**INFORMATION:**
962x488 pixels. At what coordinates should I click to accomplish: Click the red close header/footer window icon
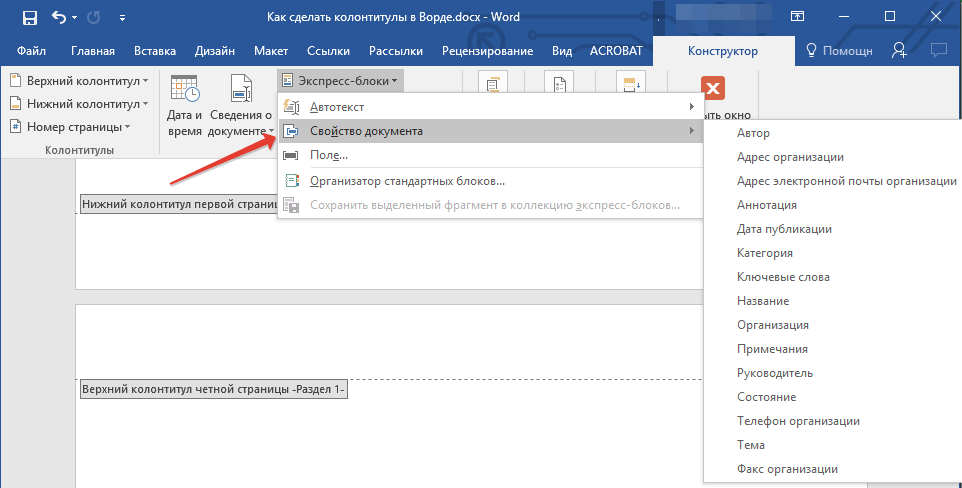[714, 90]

* * *

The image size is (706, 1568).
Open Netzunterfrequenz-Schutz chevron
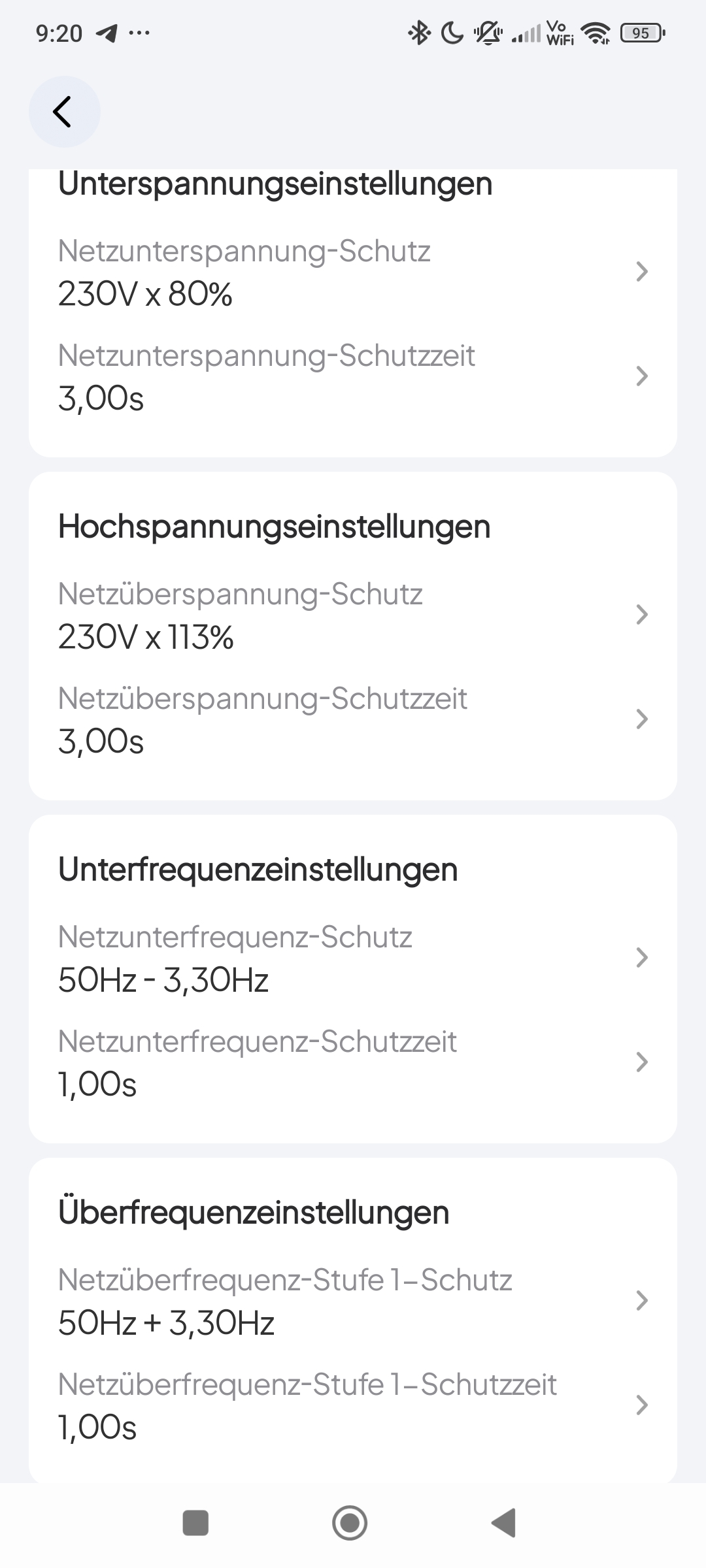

...

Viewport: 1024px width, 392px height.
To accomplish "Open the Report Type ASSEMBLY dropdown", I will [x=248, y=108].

**BRIEF:**
Going through the entries, return every line holding the word "Open".

**THE ANSWER:**
Open Netzunterfrequenz-Schutz chevron
To accomplish "Open the Report Type ASSEMBLY dropdown", I will [x=248, y=108].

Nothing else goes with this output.